EXERCISE PROMPT:
Among the entries below, find every line that contains the string "computer", then copy it.

[[ SOURCE RECORDS open ]]

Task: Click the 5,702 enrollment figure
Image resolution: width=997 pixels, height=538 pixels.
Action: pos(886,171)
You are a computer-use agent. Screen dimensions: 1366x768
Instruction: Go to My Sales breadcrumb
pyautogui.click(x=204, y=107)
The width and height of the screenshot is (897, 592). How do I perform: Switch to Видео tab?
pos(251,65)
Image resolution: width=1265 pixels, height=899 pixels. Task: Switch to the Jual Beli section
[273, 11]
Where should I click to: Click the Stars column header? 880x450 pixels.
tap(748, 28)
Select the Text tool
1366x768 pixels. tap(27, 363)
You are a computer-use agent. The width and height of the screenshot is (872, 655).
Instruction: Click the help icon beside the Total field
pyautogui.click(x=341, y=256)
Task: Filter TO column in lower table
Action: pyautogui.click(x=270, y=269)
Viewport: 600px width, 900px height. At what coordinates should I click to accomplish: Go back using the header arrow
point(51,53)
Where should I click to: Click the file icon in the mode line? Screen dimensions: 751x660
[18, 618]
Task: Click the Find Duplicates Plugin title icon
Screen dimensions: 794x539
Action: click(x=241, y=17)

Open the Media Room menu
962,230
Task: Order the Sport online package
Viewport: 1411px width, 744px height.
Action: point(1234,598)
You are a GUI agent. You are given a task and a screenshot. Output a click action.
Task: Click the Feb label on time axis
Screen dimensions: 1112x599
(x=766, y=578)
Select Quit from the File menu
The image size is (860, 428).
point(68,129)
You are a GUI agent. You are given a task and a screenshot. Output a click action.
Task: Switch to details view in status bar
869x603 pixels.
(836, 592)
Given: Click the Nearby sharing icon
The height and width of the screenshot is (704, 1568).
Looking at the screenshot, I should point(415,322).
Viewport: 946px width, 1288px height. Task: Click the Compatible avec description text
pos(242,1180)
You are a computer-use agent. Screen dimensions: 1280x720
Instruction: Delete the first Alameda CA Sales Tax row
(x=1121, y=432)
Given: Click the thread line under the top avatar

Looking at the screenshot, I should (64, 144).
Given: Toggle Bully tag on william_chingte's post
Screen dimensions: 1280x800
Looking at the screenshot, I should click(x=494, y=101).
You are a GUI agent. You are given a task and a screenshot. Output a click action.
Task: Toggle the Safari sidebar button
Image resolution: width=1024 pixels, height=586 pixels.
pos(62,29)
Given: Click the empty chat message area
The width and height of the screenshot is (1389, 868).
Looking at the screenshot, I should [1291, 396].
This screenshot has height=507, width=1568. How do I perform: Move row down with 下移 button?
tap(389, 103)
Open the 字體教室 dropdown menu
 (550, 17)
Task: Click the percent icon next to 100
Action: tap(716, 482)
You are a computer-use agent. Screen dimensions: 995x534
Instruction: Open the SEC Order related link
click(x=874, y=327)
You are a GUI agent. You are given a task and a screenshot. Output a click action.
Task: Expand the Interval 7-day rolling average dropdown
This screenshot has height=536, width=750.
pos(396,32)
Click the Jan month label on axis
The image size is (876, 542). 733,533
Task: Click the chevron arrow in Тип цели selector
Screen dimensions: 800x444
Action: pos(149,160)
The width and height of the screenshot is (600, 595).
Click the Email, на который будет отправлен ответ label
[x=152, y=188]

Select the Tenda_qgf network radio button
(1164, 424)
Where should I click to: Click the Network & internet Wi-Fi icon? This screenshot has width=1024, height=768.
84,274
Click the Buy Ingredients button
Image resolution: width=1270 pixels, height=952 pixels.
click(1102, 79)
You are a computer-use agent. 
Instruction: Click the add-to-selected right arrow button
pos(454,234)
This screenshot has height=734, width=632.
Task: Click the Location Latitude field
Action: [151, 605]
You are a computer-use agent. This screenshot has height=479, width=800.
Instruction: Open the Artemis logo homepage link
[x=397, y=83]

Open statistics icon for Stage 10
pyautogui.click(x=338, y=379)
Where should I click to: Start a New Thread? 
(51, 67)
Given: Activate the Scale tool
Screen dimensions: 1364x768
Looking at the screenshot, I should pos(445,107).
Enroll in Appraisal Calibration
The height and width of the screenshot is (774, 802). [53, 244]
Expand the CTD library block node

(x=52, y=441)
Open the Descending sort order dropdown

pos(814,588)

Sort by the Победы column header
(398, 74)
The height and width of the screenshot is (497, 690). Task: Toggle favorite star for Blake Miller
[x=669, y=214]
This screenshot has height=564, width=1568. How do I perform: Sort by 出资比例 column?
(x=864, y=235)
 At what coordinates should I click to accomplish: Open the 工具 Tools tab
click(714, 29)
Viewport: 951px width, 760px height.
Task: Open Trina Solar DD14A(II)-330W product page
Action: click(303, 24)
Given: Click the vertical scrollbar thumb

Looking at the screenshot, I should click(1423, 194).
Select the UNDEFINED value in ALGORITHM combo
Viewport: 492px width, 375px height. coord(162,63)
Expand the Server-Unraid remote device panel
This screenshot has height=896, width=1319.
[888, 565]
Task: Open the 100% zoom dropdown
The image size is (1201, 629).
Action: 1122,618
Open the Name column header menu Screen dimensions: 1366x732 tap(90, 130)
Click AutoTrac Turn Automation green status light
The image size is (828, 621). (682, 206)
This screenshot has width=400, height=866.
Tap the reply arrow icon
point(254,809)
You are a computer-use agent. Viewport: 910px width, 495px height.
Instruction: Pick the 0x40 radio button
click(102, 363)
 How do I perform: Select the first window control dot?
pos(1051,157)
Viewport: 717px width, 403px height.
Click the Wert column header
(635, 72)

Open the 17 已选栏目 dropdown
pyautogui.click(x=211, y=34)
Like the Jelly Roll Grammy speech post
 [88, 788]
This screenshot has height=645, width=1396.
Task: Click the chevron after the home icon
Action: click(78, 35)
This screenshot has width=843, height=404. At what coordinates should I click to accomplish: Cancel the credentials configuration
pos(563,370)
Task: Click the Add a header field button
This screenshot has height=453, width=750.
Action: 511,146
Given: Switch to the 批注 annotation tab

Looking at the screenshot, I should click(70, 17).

[[ SOURCE RECORDS closed ]]

SOLUTION:
You are a computer-use agent. Screen dimensions: 1366x768
You are a computer-use agent. The width and height of the screenshot is (872, 655).
You are a computer-use agent. Screen dimensions: 1280x720
You are a computer-use agent. Screen dimensions: 995x534
You are a computer-use agent. 
You are a computer-use agent. This screenshot has height=479, width=800.
You are a computer-use agent. Viewport: 910px width, 495px height.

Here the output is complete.